[INSTRUCTIONS FOR THE TASK] Note how many lines of the data below hold the word "cube", then give that number with no other text.

____

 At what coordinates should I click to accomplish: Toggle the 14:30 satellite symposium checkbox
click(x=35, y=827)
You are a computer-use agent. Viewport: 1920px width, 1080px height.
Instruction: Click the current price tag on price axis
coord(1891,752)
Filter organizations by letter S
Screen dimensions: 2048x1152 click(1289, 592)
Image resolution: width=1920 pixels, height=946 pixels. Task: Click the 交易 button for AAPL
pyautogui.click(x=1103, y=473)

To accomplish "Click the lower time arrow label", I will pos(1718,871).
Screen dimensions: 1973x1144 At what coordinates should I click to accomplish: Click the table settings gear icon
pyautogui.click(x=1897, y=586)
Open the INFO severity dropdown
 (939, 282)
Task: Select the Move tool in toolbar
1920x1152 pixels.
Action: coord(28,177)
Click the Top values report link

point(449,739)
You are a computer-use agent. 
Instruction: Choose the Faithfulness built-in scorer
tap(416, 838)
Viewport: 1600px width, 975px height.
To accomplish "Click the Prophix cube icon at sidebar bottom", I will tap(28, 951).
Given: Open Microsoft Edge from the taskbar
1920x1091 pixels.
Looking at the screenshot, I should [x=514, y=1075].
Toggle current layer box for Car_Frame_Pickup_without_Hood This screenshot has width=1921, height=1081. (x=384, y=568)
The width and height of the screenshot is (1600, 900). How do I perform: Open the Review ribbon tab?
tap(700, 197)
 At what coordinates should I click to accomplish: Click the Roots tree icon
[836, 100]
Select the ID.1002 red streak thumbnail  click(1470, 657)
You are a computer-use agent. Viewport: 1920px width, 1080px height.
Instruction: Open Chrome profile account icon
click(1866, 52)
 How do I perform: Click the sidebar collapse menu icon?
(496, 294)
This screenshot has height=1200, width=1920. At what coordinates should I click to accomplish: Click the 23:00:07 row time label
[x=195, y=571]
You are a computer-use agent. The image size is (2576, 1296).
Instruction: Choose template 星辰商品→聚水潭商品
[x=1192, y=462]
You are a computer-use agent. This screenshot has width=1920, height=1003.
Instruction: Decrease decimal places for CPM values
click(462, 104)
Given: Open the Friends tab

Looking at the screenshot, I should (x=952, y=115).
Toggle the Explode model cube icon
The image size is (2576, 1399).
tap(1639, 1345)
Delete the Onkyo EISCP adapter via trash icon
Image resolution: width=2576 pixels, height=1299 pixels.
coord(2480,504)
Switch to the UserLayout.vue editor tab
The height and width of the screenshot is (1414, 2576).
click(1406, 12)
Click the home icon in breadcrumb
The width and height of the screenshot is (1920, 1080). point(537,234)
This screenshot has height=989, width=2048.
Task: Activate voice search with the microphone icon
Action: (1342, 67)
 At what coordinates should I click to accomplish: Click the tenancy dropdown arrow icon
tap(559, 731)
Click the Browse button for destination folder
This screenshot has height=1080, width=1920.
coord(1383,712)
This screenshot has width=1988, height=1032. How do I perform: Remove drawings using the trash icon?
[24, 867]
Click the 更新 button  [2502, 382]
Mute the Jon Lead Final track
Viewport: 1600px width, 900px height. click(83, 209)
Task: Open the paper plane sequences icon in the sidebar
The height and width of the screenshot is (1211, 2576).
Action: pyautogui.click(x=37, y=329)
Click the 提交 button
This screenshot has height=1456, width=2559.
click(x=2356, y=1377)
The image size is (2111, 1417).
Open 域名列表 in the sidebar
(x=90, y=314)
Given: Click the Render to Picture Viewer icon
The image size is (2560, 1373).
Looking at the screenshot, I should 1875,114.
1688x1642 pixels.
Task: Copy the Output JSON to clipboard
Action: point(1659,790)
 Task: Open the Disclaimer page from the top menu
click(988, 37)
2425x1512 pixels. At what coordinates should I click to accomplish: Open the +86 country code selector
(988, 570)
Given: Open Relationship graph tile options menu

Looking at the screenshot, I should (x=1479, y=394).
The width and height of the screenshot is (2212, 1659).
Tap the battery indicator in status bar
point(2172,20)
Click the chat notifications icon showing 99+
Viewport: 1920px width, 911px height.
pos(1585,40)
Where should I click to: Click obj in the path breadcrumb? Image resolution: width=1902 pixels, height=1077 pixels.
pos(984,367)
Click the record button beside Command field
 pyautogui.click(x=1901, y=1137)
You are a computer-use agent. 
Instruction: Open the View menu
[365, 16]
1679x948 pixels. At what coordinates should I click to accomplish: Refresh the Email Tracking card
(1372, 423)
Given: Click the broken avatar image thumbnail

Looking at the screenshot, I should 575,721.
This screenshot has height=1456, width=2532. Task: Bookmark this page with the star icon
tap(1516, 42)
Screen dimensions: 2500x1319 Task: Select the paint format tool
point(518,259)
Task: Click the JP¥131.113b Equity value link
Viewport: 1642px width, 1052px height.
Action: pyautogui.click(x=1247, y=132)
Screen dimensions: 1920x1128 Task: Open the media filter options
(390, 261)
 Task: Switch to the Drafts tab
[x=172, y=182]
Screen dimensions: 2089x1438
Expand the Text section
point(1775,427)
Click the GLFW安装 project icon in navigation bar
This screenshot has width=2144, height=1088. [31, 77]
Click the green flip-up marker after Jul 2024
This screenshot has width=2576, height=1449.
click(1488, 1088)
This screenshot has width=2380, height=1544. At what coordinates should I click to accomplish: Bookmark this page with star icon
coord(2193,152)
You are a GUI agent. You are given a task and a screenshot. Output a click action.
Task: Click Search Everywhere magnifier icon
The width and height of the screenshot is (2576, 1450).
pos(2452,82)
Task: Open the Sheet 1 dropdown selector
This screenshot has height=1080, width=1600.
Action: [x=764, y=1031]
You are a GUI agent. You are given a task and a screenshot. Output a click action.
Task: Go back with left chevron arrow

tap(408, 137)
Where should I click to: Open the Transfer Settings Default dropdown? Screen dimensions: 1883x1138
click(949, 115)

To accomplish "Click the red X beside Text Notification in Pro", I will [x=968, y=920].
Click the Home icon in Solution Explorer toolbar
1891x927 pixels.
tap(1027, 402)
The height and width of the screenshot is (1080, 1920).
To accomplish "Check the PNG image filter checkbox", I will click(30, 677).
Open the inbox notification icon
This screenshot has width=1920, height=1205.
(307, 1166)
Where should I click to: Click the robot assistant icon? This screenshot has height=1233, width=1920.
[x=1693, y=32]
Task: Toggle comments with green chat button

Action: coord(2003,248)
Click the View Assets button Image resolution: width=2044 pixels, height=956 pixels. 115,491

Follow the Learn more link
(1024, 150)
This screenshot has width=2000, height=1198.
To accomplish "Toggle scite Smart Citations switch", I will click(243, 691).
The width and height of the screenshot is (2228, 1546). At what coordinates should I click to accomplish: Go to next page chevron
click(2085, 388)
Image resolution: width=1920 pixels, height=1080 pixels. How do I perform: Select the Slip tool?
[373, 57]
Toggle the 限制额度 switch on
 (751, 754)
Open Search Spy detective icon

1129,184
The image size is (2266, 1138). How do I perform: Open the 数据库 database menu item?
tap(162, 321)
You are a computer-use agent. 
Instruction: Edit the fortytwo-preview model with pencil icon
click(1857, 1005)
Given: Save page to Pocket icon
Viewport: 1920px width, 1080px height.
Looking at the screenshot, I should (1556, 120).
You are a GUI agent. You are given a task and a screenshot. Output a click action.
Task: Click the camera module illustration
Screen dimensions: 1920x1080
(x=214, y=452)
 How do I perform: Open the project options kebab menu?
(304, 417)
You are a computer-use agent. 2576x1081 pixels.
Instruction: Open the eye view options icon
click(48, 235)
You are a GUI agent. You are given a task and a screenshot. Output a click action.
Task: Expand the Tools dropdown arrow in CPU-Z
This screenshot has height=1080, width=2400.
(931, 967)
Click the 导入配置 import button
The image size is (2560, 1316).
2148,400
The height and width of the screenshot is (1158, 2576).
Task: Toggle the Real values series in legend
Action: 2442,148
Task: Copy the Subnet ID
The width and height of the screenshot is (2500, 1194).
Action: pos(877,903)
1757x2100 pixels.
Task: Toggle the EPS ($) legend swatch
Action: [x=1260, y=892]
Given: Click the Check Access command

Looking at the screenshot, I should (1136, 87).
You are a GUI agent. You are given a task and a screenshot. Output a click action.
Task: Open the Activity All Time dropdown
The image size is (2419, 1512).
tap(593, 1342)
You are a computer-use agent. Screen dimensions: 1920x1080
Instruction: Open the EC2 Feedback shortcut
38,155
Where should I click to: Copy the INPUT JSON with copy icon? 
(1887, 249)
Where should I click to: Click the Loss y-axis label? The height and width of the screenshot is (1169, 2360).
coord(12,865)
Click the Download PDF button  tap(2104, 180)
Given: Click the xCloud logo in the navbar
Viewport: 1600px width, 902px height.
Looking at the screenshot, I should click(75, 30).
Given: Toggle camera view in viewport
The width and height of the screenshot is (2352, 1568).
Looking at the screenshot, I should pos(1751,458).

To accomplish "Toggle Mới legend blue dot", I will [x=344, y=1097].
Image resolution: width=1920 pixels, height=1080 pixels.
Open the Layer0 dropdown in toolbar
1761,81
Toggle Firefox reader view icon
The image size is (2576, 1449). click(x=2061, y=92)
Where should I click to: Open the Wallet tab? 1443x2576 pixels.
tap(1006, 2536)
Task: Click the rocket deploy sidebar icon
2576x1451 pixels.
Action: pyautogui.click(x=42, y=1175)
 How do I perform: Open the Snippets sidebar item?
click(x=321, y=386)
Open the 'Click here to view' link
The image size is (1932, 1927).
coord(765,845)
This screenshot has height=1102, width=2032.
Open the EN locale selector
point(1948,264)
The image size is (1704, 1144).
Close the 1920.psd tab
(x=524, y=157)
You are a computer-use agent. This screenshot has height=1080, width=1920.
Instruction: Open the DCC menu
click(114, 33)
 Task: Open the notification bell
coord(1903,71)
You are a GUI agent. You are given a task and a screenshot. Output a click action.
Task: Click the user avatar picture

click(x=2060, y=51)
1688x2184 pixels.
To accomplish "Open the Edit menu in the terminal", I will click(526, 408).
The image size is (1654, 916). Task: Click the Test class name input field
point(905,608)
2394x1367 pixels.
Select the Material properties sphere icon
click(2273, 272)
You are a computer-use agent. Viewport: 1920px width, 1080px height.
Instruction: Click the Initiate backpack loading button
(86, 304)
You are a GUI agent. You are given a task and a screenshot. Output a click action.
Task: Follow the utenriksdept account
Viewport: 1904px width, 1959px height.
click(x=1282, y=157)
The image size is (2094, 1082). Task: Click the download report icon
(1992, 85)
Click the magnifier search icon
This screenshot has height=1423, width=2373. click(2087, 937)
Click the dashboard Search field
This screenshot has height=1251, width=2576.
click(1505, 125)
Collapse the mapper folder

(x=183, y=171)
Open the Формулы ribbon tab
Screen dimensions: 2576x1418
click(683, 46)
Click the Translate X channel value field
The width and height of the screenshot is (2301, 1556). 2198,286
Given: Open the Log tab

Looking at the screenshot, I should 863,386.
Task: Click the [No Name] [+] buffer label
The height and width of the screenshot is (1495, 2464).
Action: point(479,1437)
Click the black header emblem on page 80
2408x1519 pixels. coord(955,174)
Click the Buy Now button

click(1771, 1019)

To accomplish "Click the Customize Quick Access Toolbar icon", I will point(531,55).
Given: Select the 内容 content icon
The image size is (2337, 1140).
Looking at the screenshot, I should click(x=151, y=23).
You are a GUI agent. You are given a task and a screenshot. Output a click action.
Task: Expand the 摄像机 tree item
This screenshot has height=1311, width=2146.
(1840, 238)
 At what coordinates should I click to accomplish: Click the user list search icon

____

[EXERCISE OUTPUT] 2